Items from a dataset
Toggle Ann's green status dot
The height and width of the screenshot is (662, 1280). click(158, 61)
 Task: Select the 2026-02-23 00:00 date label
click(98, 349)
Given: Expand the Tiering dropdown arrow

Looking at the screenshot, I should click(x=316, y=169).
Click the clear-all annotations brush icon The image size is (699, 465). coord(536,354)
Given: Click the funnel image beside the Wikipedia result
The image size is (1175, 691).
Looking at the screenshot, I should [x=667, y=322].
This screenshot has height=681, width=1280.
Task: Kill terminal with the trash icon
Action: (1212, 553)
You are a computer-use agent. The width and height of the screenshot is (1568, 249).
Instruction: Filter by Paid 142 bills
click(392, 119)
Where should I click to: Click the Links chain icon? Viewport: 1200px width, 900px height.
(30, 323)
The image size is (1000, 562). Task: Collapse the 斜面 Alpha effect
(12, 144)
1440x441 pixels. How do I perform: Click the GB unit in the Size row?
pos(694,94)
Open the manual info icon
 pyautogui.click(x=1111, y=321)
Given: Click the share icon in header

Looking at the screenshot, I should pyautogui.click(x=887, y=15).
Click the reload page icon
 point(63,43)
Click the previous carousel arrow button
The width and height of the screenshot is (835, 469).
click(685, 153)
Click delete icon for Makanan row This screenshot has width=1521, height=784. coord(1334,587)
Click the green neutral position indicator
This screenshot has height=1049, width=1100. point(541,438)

*ACTIVITY*.
In full and unchanged, repeat the data above.

*ANSWER BELOW*.
Toggle Ann's green status dot
The height and width of the screenshot is (662, 1280). click(158, 61)
 Task: Select the 2026-02-23 00:00 date label
click(98, 349)
Given: Expand the Tiering dropdown arrow

Looking at the screenshot, I should click(x=316, y=169).
Click the clear-all annotations brush icon The image size is (699, 465). coord(536,354)
Given: Click the funnel image beside the Wikipedia result
The image size is (1175, 691).
Looking at the screenshot, I should [x=667, y=322].
This screenshot has height=681, width=1280.
Task: Kill terminal with the trash icon
Action: (1212, 553)
You are a computer-use agent. The width and height of the screenshot is (1568, 249).
Instruction: Filter by Paid 142 bills
click(392, 119)
Where should I click to: Click the Links chain icon? Viewport: 1200px width, 900px height.
(30, 323)
The image size is (1000, 562). Task: Collapse the 斜面 Alpha effect
(12, 144)
1440x441 pixels. How do I perform: Click the GB unit in the Size row?
pos(694,94)
Open the manual info icon
 pyautogui.click(x=1111, y=321)
Given: Click the share icon in header

Looking at the screenshot, I should pyautogui.click(x=887, y=15).
Click the reload page icon
 point(63,43)
Click the previous carousel arrow button
The width and height of the screenshot is (835, 469).
click(685, 153)
Click delete icon for Makanan row This screenshot has width=1521, height=784. coord(1334,587)
Click the green neutral position indicator
This screenshot has height=1049, width=1100. point(541,438)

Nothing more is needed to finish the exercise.